The red-faced, wry-mouthed man scratched his head. “I hadn’t thought, Your Honour.... George is a good name—George Dragon, Sir Richard.”
The little company fell silent, walking in the moonlight upon a road bare as a sword.... Behind Joan and Aderhold receded the old life, sunk away the town, the road to Hawthorn and Hawthorn and its church, the Oak Grange and Hawthorn Forest, people a many, the two Carthews, Master Thomas Clement, Alison, Cecily, other names, folk a many, things done and suffered, old life.
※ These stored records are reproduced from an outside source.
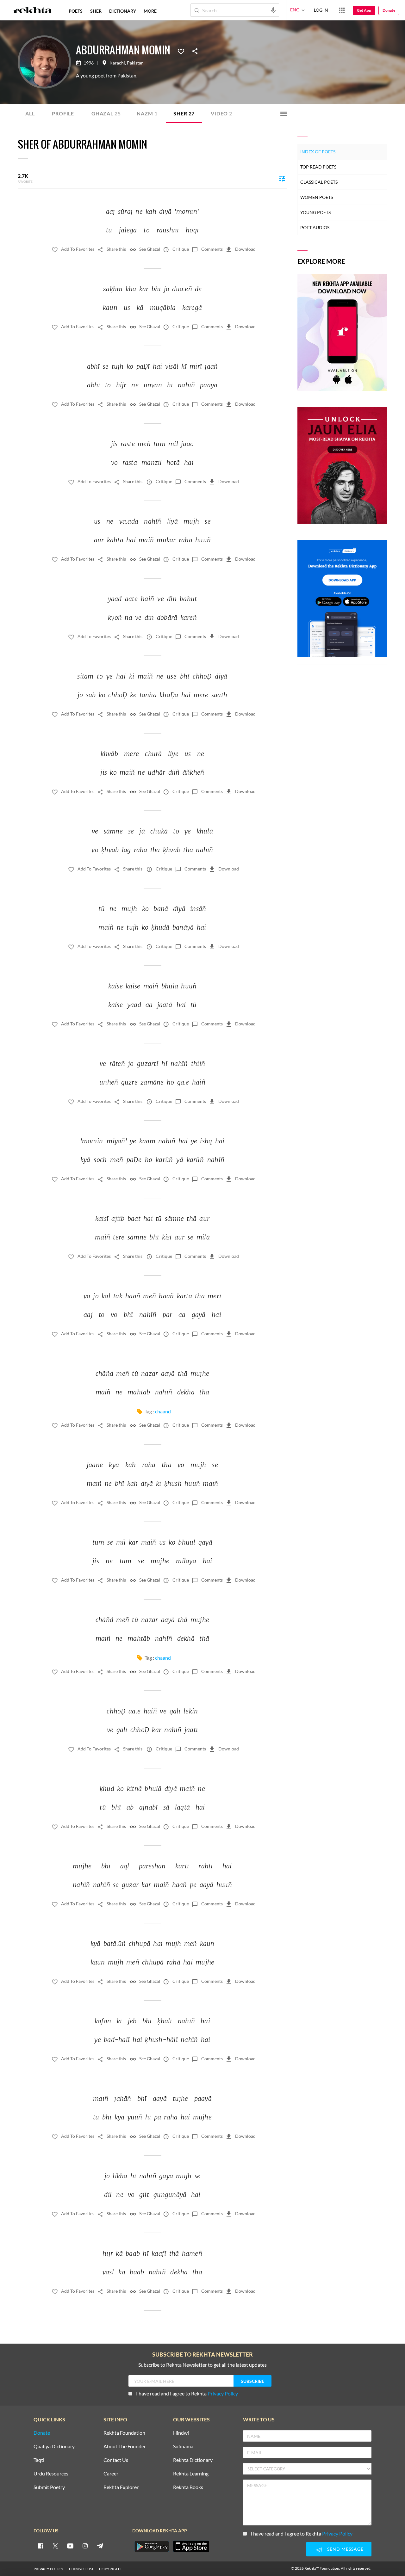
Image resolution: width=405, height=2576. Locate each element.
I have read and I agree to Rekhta (187, 2393)
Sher (184, 113)
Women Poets (316, 197)
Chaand (163, 1411)
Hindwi (181, 2433)
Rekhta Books (188, 2487)
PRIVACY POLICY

Before them stretched something new, strange life, bare as yet of feature as the road before them. Their imaginations were not busy with it; they left it veiled, but yet they felt its presence.... Undoubtedly, even at this moment, even earlier than this moment, their escape might be discovered. Already the hue and cry might be raised. Even now the finders might be on their track. They might be seized long ere they could reach the port, or, having reached it, before they could reach the Silver Queen. The Silver Queen might be searched before it sailed. They might be dragged back. The gallows and the stake might be cheated no moment of their prey. They might again see Hawthorn faces. They knew all this, but their thought did not dwell upon it. Their minds saw dimly something new, bare yet of feature.
The man of the hawk walked musing beside Aderhold. At last he spoke. “We are not far from the crossroads. When we are there you will go your ways and I shall turn and go back to the castle.... If we grow by means of all circumstance as it flows by and through us, how are you changed by what has lately passed?”
“This summer,” said Aderhold, “I grew somewhat past bodily fear. I should like you to know that.”
“I saw no great cowardice before.... How now do you feel toward your fellow man?”
“My fellow man is myself.”
“And toward that which we call God?”
“As I did.... I seek that which is high within me.”